What you should do: Return all lines from the entries below in which the word "Given" is present.

Data listing:
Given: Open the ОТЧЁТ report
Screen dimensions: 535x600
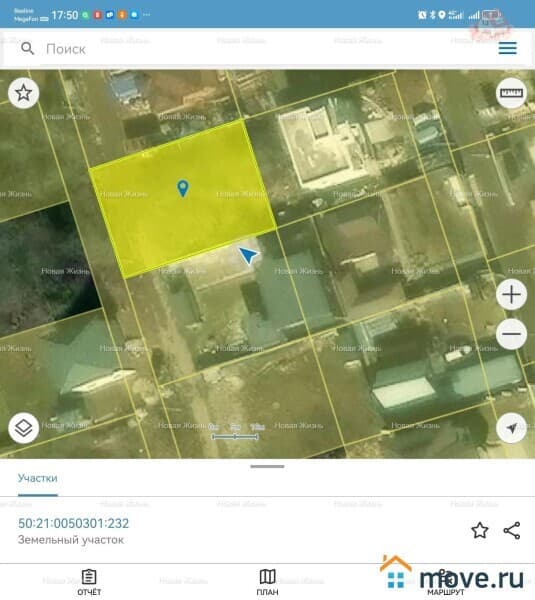Looking at the screenshot, I should [x=89, y=583].
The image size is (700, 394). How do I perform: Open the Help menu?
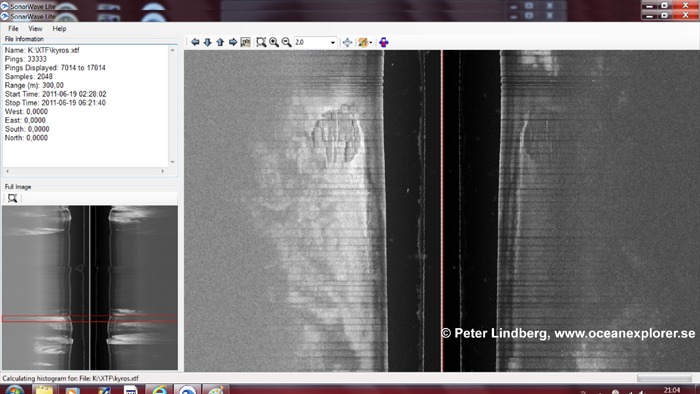pyautogui.click(x=59, y=29)
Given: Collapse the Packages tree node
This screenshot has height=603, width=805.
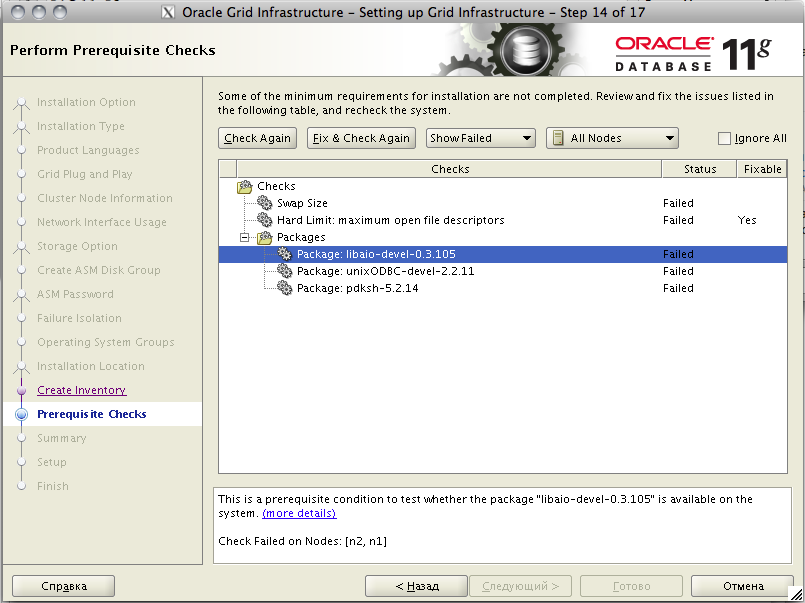Looking at the screenshot, I should 245,238.
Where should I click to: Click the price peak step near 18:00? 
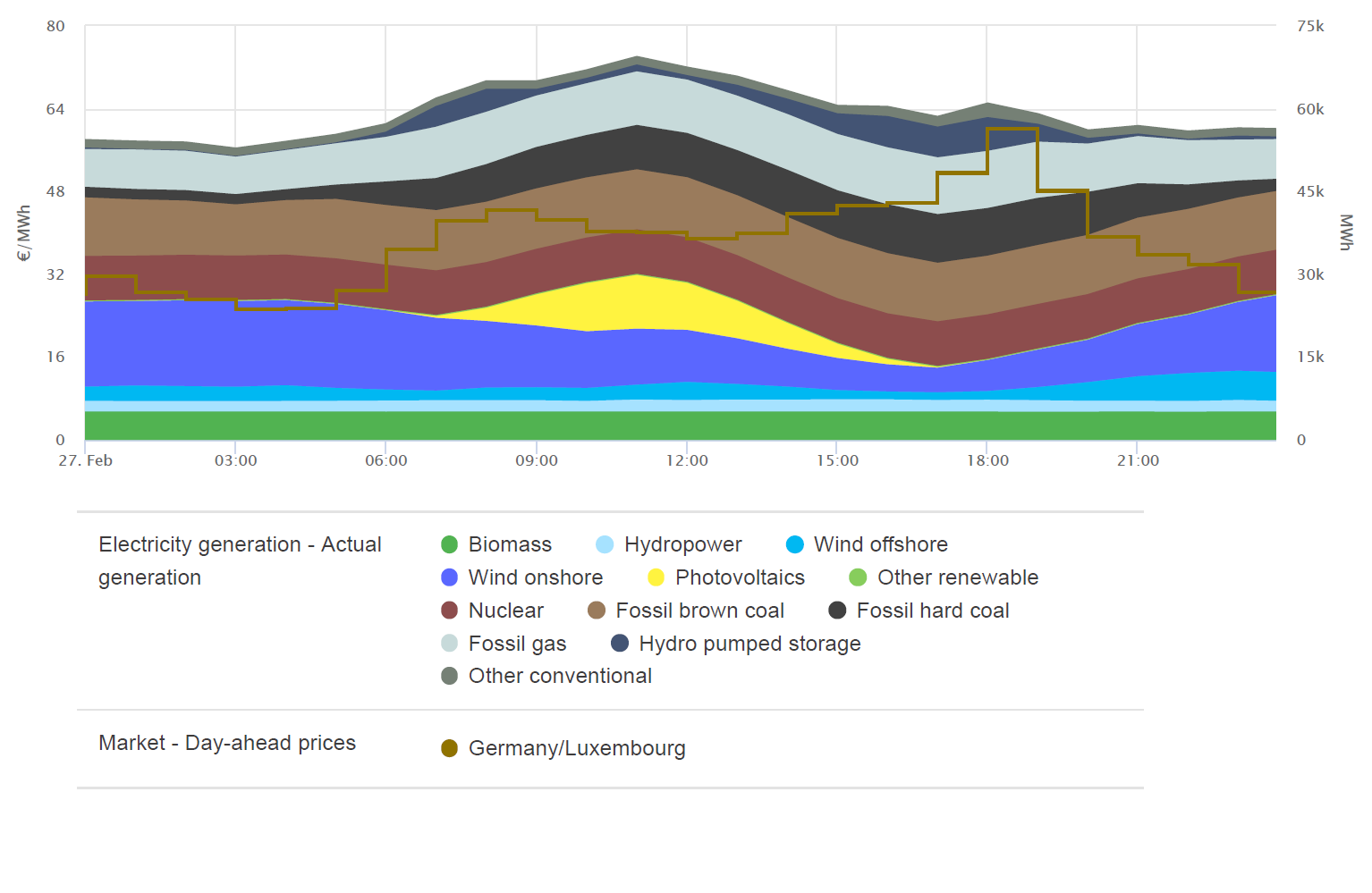tap(1012, 130)
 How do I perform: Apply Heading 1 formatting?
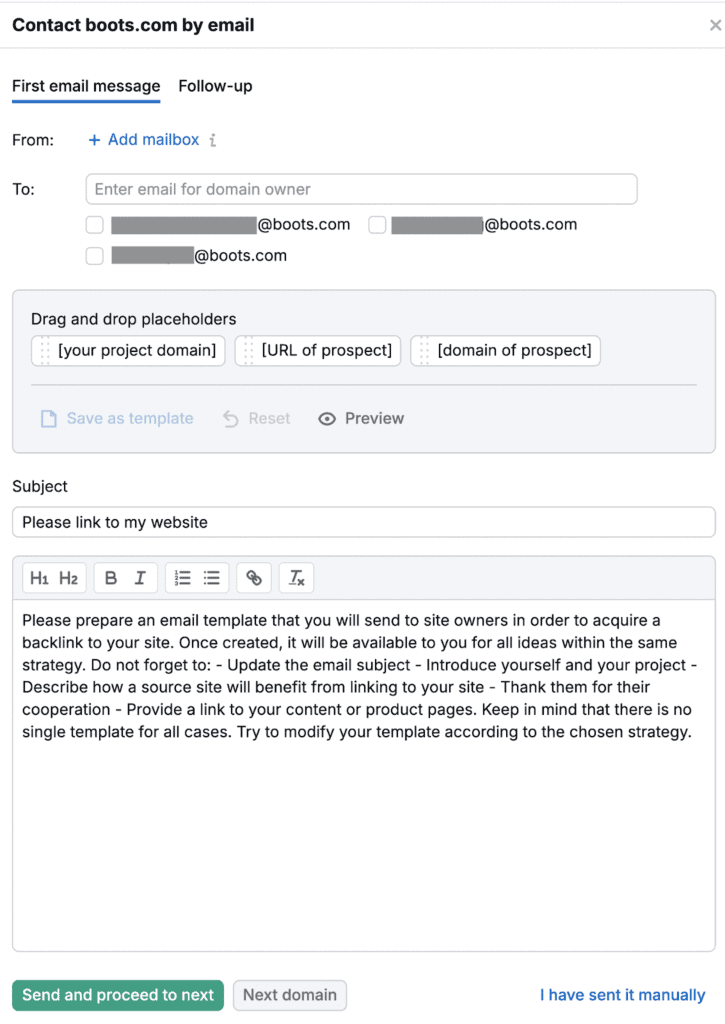(x=39, y=578)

Solution to the problem:
Given: Open the ОТЧЁТ report
Given: Collapse the Packages tree node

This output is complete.